— Element and text location data —

## Begin

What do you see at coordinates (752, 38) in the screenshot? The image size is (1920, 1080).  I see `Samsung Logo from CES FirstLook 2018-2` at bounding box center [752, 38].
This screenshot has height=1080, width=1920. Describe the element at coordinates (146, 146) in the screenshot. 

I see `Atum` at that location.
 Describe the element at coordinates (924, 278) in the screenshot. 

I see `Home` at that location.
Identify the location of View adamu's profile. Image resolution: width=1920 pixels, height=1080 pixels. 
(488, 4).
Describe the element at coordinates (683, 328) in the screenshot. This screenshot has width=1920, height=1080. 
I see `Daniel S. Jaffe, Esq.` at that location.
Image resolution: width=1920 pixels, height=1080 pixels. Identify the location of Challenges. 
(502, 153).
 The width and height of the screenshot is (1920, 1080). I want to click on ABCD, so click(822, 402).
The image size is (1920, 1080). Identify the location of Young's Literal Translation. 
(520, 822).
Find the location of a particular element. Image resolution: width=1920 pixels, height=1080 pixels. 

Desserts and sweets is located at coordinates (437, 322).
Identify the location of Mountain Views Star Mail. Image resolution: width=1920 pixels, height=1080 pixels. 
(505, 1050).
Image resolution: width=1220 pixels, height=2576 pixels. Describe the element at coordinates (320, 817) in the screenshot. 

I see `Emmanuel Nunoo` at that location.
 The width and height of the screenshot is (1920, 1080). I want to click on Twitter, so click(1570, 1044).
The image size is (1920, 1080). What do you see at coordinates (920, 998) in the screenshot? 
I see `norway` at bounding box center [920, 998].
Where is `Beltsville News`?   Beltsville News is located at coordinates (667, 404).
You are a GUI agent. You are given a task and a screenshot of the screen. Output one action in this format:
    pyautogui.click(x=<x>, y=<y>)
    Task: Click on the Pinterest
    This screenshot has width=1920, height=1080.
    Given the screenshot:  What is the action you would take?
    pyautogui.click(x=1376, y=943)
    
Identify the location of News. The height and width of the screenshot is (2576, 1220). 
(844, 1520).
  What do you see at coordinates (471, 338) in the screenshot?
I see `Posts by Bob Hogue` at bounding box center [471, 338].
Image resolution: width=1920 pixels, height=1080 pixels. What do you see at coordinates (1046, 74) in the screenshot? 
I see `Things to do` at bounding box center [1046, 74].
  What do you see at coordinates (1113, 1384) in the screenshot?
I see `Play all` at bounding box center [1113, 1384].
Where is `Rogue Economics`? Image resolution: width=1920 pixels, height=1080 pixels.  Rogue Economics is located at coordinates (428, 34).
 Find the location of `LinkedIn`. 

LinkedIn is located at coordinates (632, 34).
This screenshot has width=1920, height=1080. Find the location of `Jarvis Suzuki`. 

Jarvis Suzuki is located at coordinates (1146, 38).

## End

Copy every one of the items above word for word.

— Solution to this exercise —
What do you see at coordinates (752, 38) in the screenshot? The image size is (1920, 1080).  I see `Samsung Logo from CES FirstLook 2018-2` at bounding box center [752, 38].
This screenshot has height=1080, width=1920. Describe the element at coordinates (146, 146) in the screenshot. 

I see `Atum` at that location.
 Describe the element at coordinates (924, 278) in the screenshot. 

I see `Home` at that location.
Identify the location of View adamu's profile. Image resolution: width=1920 pixels, height=1080 pixels. 
(488, 4).
Describe the element at coordinates (683, 328) in the screenshot. This screenshot has width=1920, height=1080. 
I see `Daniel S. Jaffe, Esq.` at that location.
Image resolution: width=1920 pixels, height=1080 pixels. Identify the location of Challenges. 
(502, 153).
 The width and height of the screenshot is (1920, 1080). I want to click on ABCD, so click(822, 402).
The image size is (1920, 1080). Identify the location of Young's Literal Translation. 
(520, 822).
Find the location of a particular element. Image resolution: width=1920 pixels, height=1080 pixels. 

Desserts and sweets is located at coordinates (437, 322).
Identify the location of Mountain Views Star Mail. Image resolution: width=1920 pixels, height=1080 pixels. 
(505, 1050).
Image resolution: width=1220 pixels, height=2576 pixels. Describe the element at coordinates (320, 817) in the screenshot. 

I see `Emmanuel Nunoo` at that location.
 The width and height of the screenshot is (1920, 1080). I want to click on Twitter, so click(1570, 1044).
The image size is (1920, 1080). What do you see at coordinates (920, 998) in the screenshot? 
I see `norway` at bounding box center [920, 998].
Where is `Beltsville News`?   Beltsville News is located at coordinates (667, 404).
You are a GUI agent. You are given a task and a screenshot of the screen. Output one action in this format:
    pyautogui.click(x=<x>, y=<y>)
    Task: Click on the Pinterest
    This screenshot has width=1920, height=1080.
    Given the screenshot:  What is the action you would take?
    pyautogui.click(x=1376, y=943)
    
Identify the location of News. The height and width of the screenshot is (2576, 1220). 
(844, 1520).
  What do you see at coordinates (471, 338) in the screenshot?
I see `Posts by Bob Hogue` at bounding box center [471, 338].
Image resolution: width=1920 pixels, height=1080 pixels. What do you see at coordinates (1046, 74) in the screenshot? 
I see `Things to do` at bounding box center [1046, 74].
  What do you see at coordinates (1113, 1384) in the screenshot?
I see `Play all` at bounding box center [1113, 1384].
Where is `Rogue Economics`? Image resolution: width=1920 pixels, height=1080 pixels.  Rogue Economics is located at coordinates (428, 34).
 Find the location of `LinkedIn`. 

LinkedIn is located at coordinates (632, 34).
This screenshot has width=1920, height=1080. Find the location of `Jarvis Suzuki`. 

Jarvis Suzuki is located at coordinates (1146, 38).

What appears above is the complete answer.